Table 1 Physicochemical characteristics of the granular sludge bed
Average value Unit Parameter
7.4 - PH
5330.5 mg/L COD (chemical oxygen demand)
3250 mgCaCO3/L ALK (alkalinity)
32.99 g/L TS (total solid)
27.28 g/L VS (volatile solid)
5.71 g/L MS (mineral solid)
3.21 % %TS
82.70 % VS (%TS)
96.79 % Moisture (%)
1-1.5 Mm Diameter
Black - Color

The initial granular sludge had respectively 27.28 and 32.99 g/L as VS and TS value, and the COD equals to 5330.5 mg/L. In General, the alkalinity varies from 1000 to 5000 mg/L as CaCO3 in anaerobic.
3- Results and discussion
The purpose of monitoring stability parameters is to control and ensure process performance. The main control parameters are: evolution of pH, alkalinity (Alk), volatile fatty acid (VFA), VFA/Alk ratio and chemical oxygen demand (COD).
3-1- Stability parameters
3-1-1- Evolution of pH
pH is an essential parameter used to control the stability of the anaerobic digestion process. The average value of input and output pH is calculated during the process. The pH fluctuation was in the neutral range, which confirms the correct operation of the process and the stability of the UASB digester. Indeed, several studies reported that most anaerobic bacteria, especially methanogens, increase biogas production in the pH range of 6.5 to 7.5. A previous study on RPMW treatment using a modified anaerobic baffled reactor (MABR), reported that the pH decreased slightly from 7.3 to 6.2 during the process.
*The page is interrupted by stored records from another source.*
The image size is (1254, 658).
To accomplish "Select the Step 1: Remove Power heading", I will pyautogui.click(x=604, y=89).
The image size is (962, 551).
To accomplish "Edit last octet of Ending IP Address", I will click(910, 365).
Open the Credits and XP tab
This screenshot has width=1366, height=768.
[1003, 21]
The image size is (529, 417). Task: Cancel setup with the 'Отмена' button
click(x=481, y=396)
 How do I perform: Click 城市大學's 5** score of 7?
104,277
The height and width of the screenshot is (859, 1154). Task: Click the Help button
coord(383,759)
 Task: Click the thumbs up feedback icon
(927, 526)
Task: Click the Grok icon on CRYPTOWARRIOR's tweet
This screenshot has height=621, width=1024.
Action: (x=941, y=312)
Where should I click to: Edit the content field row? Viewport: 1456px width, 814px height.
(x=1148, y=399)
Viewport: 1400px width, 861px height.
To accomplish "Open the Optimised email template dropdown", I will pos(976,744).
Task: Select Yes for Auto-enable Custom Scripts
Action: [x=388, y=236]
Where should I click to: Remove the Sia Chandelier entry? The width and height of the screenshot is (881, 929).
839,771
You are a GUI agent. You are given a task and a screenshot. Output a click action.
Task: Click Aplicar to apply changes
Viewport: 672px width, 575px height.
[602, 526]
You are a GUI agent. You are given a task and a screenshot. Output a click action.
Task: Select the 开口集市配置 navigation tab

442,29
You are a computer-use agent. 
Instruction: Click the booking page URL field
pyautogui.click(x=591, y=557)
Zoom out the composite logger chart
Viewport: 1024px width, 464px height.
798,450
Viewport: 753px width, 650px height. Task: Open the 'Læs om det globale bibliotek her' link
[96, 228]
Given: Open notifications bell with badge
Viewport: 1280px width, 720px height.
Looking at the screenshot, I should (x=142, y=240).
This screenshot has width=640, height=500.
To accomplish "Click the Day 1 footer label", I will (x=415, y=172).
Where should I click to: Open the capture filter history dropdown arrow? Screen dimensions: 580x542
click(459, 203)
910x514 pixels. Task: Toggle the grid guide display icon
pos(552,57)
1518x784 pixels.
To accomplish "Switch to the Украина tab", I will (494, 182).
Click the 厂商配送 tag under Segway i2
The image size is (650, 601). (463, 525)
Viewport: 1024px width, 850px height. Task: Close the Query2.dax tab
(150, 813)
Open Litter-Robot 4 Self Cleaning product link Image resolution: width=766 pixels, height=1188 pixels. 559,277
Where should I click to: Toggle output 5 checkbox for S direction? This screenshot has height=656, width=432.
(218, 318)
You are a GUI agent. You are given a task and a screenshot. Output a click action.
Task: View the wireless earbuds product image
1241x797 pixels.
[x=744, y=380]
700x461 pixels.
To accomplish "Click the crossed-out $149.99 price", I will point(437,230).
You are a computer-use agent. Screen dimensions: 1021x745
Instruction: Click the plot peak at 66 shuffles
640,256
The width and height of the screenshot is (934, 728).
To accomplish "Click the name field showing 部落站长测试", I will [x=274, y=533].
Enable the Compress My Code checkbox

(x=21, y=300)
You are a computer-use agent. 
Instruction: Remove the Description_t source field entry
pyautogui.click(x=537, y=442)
3-1-2- Evolution of volatile fatty acids
Volatile fatty acid content is an essential parameter for monitoring the anaerobic digestion process. Accumulation of VFA causes displacement of bicarbonate to dissolved CO2, and CO2 partially passes into the gas phase. Their accumulation in the digester leads to organic overload and acidification of the digester content, which leads to process failure. Several studies show that organic overload in digesters is due to VFA accumulation, and often acetate accumulates first, the total VFA concentration increases slightly or steadily.
4 - Conclusion
It is predicted that UASB digester granules are effective in converting organic matter from wastewater to biogas. The reactor seems to support high organic loads; Also, this technique is an excellent opportunity to exploit the economic benefits of the energy produced from this process, which can contribute to the development of more efficient and sustainable systems.